- ISBN: 978-1-934200-11-7
- Published: March 31, 2008
Poet Carl Martin’s literal and figurative “Brit vernacular” asks of its reader nothing less than a total ignorance of expectation. These poems, coming after a long silence—Martin’s first book appeared in 1991, and his second in 1998—engage Romantic tropes such as Vision, Beauty, and the Self cheek-by-jowl with a Pop madness and a Modern despair, all in a high cadence that is winkingly isolate, stunningly productive. Martin’s allusions and affinities are to and with Olympians of aesthetic conduct: Tolstoy, Maxfield Parrish, Jean Genet, Maeterlinck, Kate Moss, Peter Pan, the Green Man. “That’s a sprinkle of rice in the air, a small fountain/ ingrained in the brain. Some glee in a philosophy/ of interference between world and self. Objects/ Flee, bolting and coursing in the wide green field.” These lines are marbled through with the Real, and buffed by an apprehension so alert to Unreality as to be downright illuminating.

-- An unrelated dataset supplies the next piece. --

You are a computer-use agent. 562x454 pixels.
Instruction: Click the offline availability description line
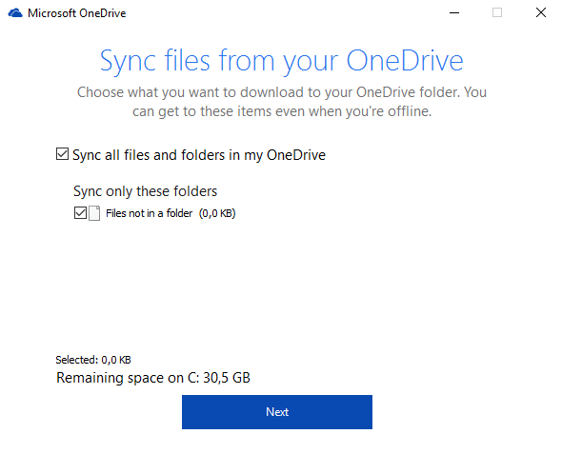pyautogui.click(x=282, y=111)
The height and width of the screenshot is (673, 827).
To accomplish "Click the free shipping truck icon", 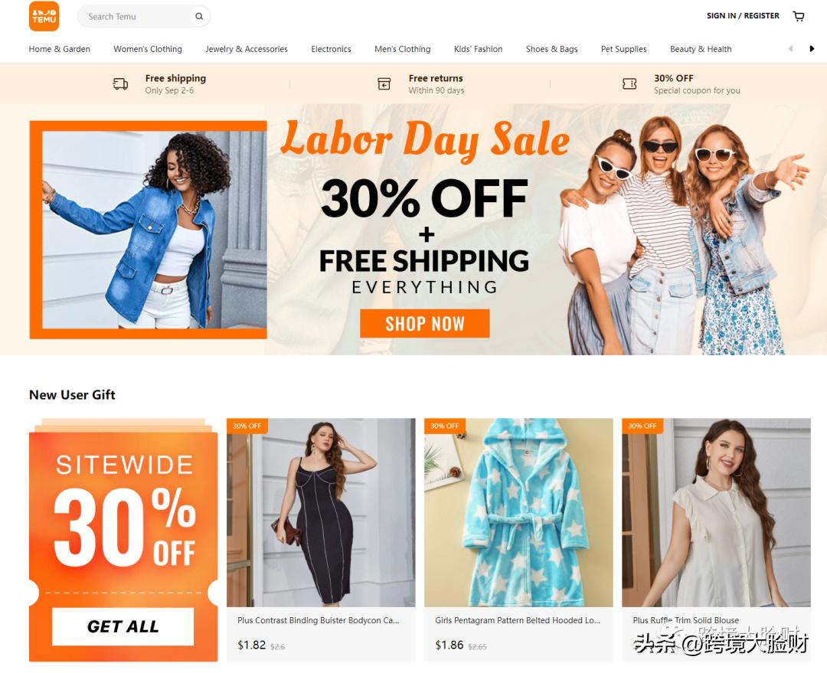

“Carl Martin’s poetry bears the same relation to contemporary writing that Conlon Nancarrow’s player piano studies do to traditional piano music. In other words, it’s unlike anything you’ve ever read and will take you to places you never knew existed.”
—John Ashbery
“Carl Martin . . . well, it is hard to avoid superlatives when speaking of his poems. He is possessed of poetic genius, a word I use with great caution. The things he can do with language, a medium which he clearly loves and thoroughly distrusts, are astonishing.”
—Gilbert Sorrentino
“Carl Martin’s poetry is highly unusual. I find his originality of diction to be most impressive and his revision of surrealist agendas to be most imaginatively compelling.”
—John Hollander
“…[T]his poetry can become persuasive; the voice though modulated rushes on and makes an absolute concession to its own power.”
—Barbara Guest
“…[I]n its dislocations of self and syntactical displacements, it addresses . . . issues perhaps first generated by the hallucinated and visionary work of [German Romantics]. In such work the very possibility of any unitary meaning is subverted. Martin certainly seems conscious of these threads of affiliation as he explores the boundary between inner and outer, between expression and representation.”